Abstract

Geological models of buried thrust faults indicate that fault propagation folds (FPF) form and grow with a geometry that depends on that of the fault (Suppe, 1985; Suppe and Medwedeff, 1990). The displacement gradient fields for faults and kink folds are very similar, and both can be modeled using dislocations. In this paper we test a geological model of the FPF associated with the January 17, 1994 Northridge, California, earthquake to determine whether folding along axial planes inferred from geologic models accounts in part for the coseismic surface displacements measured with Global Positioning System (GPS). We test for coseismic deformation on both the main rupture plane and active axial planes of related folds by inverting for the displacements on dislocation planes in an elastic half‐space. A model incorporating two axial planes is preferred to a model with a single rupture plane in a normalized root mean square (NRMS) sense; however, the distribution of axial plane displacements does not correlate with the displacements on the main rupture plane in the way expected for a fault propagation fold.

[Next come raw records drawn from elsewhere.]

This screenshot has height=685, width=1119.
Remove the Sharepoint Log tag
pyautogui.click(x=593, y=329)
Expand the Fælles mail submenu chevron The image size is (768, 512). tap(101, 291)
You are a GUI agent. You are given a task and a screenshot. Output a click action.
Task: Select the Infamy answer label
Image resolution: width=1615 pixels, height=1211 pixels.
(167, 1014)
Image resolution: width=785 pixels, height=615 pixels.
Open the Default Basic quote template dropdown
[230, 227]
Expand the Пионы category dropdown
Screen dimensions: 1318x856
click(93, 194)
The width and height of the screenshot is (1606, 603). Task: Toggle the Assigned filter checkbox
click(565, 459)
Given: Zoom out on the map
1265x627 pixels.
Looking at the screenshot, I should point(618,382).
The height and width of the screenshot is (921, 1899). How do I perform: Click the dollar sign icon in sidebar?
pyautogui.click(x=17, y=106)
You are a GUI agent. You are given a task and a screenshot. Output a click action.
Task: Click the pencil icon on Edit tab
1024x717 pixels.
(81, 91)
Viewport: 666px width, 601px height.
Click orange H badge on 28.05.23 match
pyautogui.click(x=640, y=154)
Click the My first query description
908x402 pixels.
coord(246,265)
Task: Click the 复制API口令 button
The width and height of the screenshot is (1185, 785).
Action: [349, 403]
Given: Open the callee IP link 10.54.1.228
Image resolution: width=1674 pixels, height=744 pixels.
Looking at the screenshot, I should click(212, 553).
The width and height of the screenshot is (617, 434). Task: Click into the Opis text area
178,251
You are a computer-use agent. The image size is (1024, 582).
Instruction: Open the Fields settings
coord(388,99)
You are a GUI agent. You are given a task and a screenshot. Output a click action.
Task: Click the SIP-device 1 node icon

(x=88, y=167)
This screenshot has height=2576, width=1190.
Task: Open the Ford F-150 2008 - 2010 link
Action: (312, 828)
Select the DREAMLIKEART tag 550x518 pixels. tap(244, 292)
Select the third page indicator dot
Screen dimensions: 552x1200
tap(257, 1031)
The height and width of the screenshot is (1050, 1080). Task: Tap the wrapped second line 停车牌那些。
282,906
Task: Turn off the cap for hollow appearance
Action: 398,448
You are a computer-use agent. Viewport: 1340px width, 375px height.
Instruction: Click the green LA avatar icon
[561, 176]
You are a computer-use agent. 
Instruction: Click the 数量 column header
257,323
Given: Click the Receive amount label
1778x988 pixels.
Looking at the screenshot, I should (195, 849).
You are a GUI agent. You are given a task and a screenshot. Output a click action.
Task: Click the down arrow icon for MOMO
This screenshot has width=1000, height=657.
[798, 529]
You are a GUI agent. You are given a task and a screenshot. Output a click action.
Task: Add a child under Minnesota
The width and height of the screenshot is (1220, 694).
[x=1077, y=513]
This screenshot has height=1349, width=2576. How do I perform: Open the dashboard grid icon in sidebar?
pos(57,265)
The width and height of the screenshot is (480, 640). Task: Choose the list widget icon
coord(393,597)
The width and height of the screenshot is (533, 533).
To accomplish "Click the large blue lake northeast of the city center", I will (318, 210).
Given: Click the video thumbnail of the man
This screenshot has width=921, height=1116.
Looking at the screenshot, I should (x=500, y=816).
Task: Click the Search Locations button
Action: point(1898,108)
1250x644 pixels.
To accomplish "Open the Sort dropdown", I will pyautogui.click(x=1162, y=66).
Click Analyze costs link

Our results indicate that the deformation associated with folding is too distributed to be resolved on a discrete plane, that the deformation occurs interseismically, or that one or both of the kink bands does not exist. A model of a single elevated plane, which is parallel to, but not coplanar with, the aftershocks, is better in a NRMS sense than the FPF model, indicating that anelastic deformation in the hanging wall may be distributed.